## PROBLEM STATEMENT
Word for word, copy the listing below and leave out its images.

* * *

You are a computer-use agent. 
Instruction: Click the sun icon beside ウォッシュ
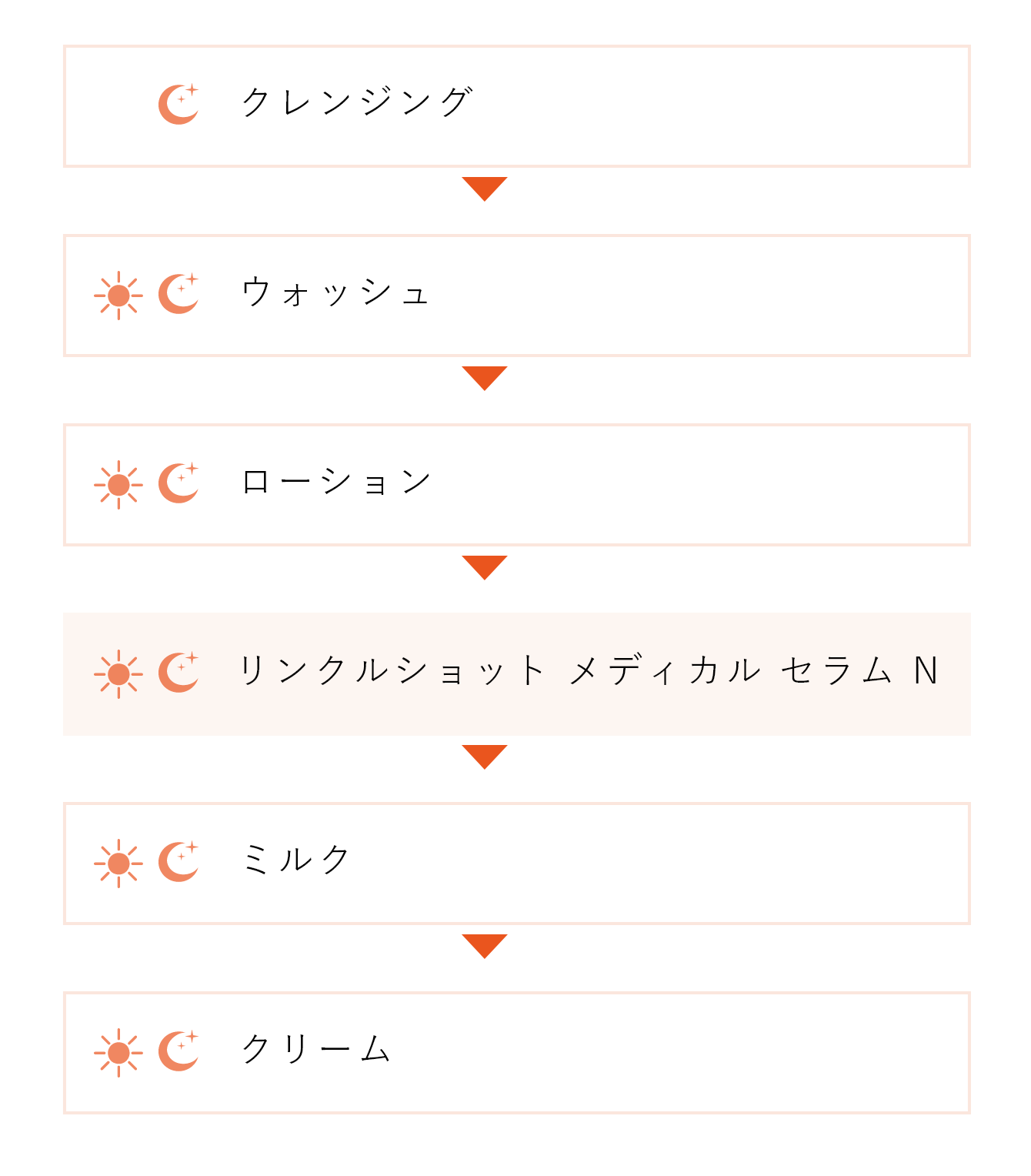118,296
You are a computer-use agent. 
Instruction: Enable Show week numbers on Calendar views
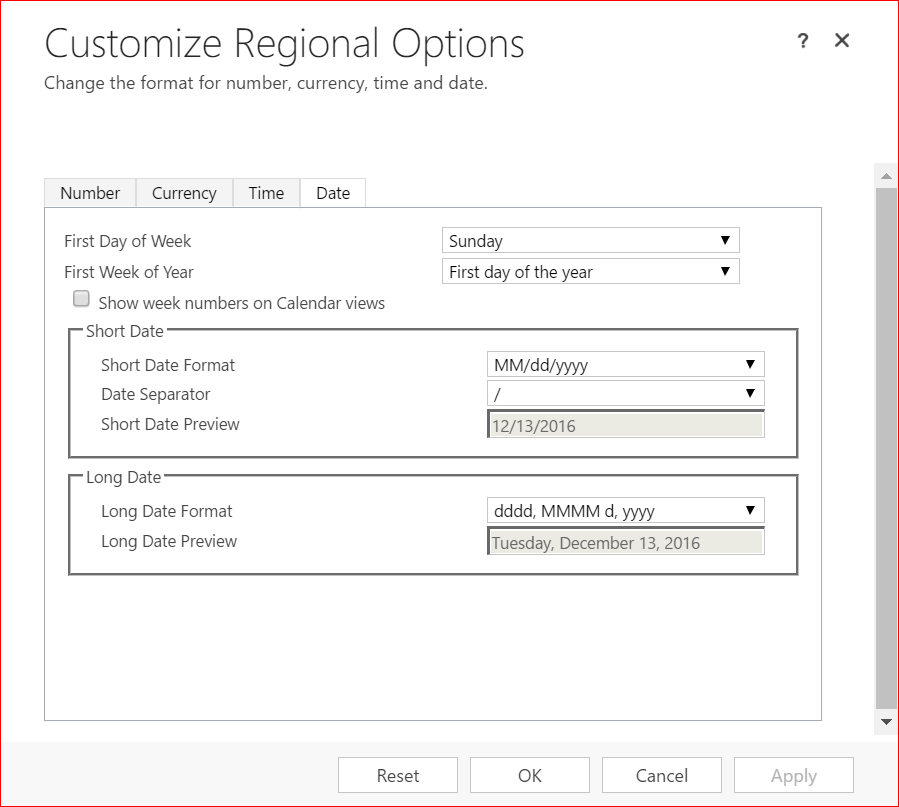coord(81,300)
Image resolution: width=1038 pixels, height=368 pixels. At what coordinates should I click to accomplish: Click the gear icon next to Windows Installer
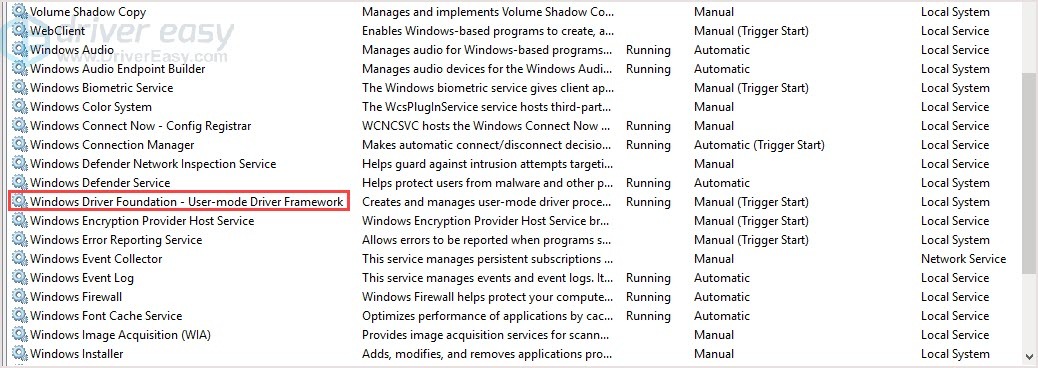tap(21, 354)
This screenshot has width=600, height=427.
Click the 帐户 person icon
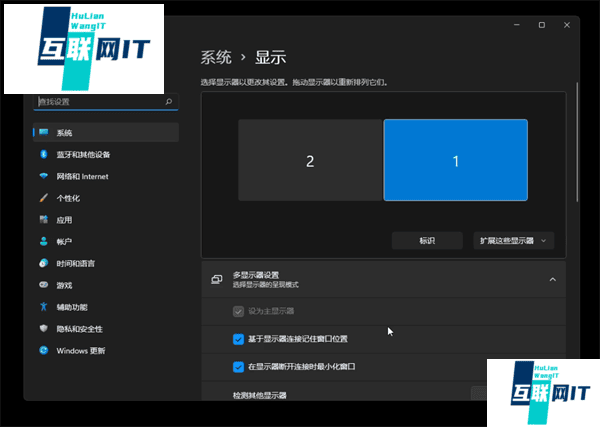43,242
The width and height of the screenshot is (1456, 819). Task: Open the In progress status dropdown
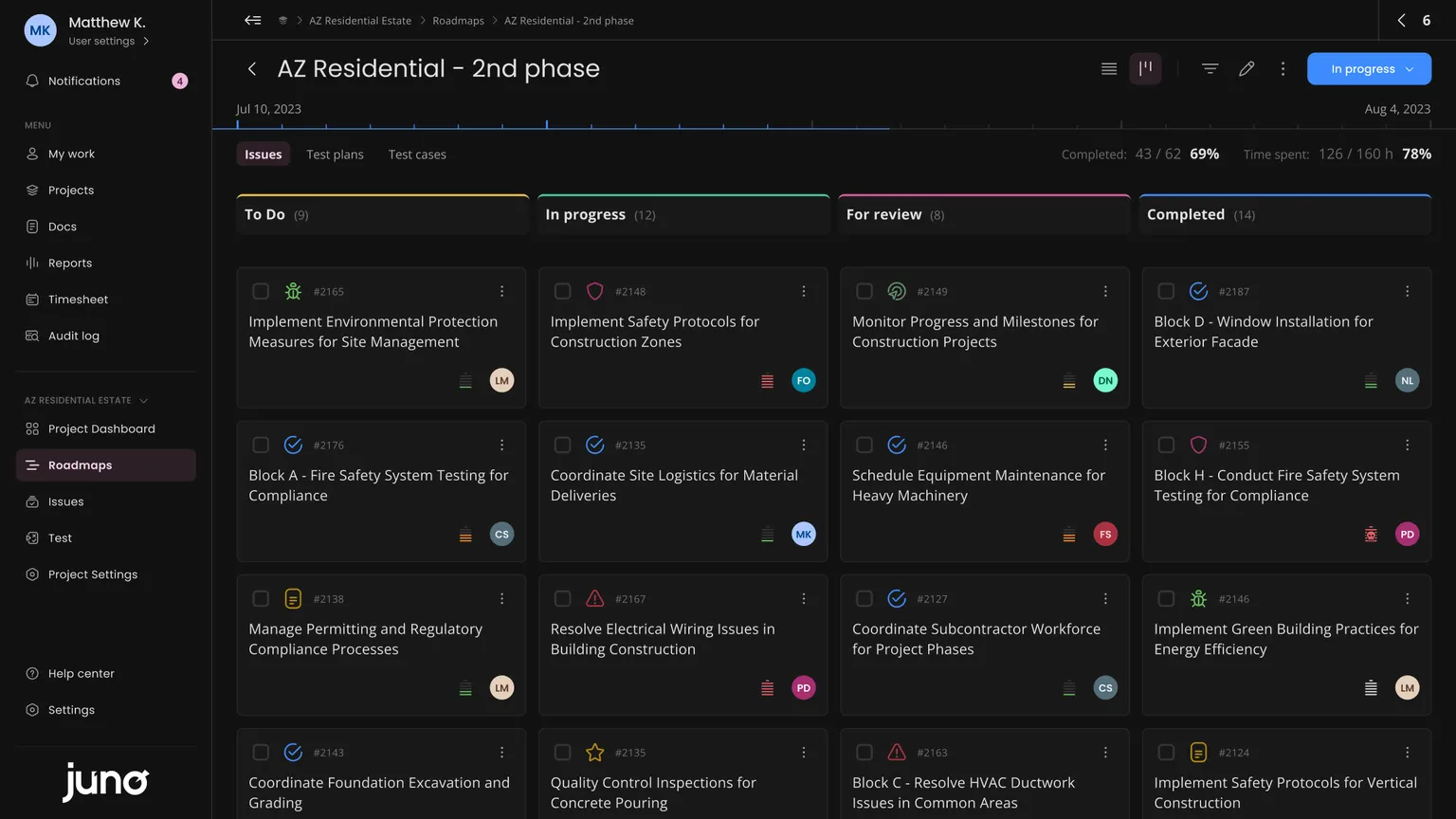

* * *

## ANSWER
You are a computer-use agent. 
Instruction: Click the sun icon beside ウォッシュ
118,296
You are a computer-use agent. 
Instruction: Enable Show week numbers on Calendar views
coord(81,300)
Image resolution: width=1038 pixels, height=368 pixels. At what coordinates should I click to accomplish: Click the gear icon next to Windows Installer
tap(21, 354)
This screenshot has width=600, height=427.
Click the 帐户 person icon
43,242
The width and height of the screenshot is (1456, 819). Task: Open the In progress status dropdown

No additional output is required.